With school set to begin in one week, Northampton still needs 7 K-12 teachers. Given what is happening across the state, Northampton is faring better than other systems.
Since mid-July, teacher shortages have worried Virginia’s local school boards.
Spotsylvania County Superintendent Kelly Guempel described the division’s staffing needs as “severe,” with 114 vacant teaching positions a week before the start of the school year. Fairfax County Superintendent Michelle Reid informed parents the district was “working hard” to overcome a teacher shortage that’s left roughly 3% of classrooms unstaffed ahead of the fall semester.
As Richmond tries to fill 163 open teaching positions, Superintendent Jason Kamras described the number of vacancies as the worst he’s seen in nearly 30 years as an educator.
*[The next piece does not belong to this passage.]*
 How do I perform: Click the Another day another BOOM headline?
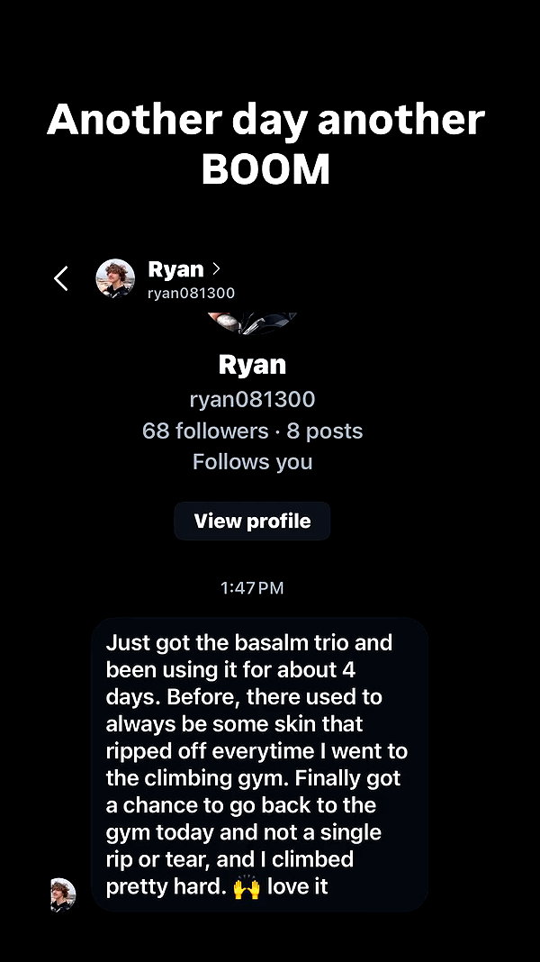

With grants and other incentives, Northampton is able to offer new teachers a $45k salary. With bonuses, the first year could be as high as $50k. The salary bump is a help, but retention and recruitment are fundamental aspects that most school systems will need to grapple with.
For Northampton, teacher retention may always be an issue. The Eastern Shore may be a good place to start a career, to get the tenure and experience needed to be hired at a larger, more lucrative system. Other, more active areas, with higher salaries, may have an edge and be more attractive to younger teachers.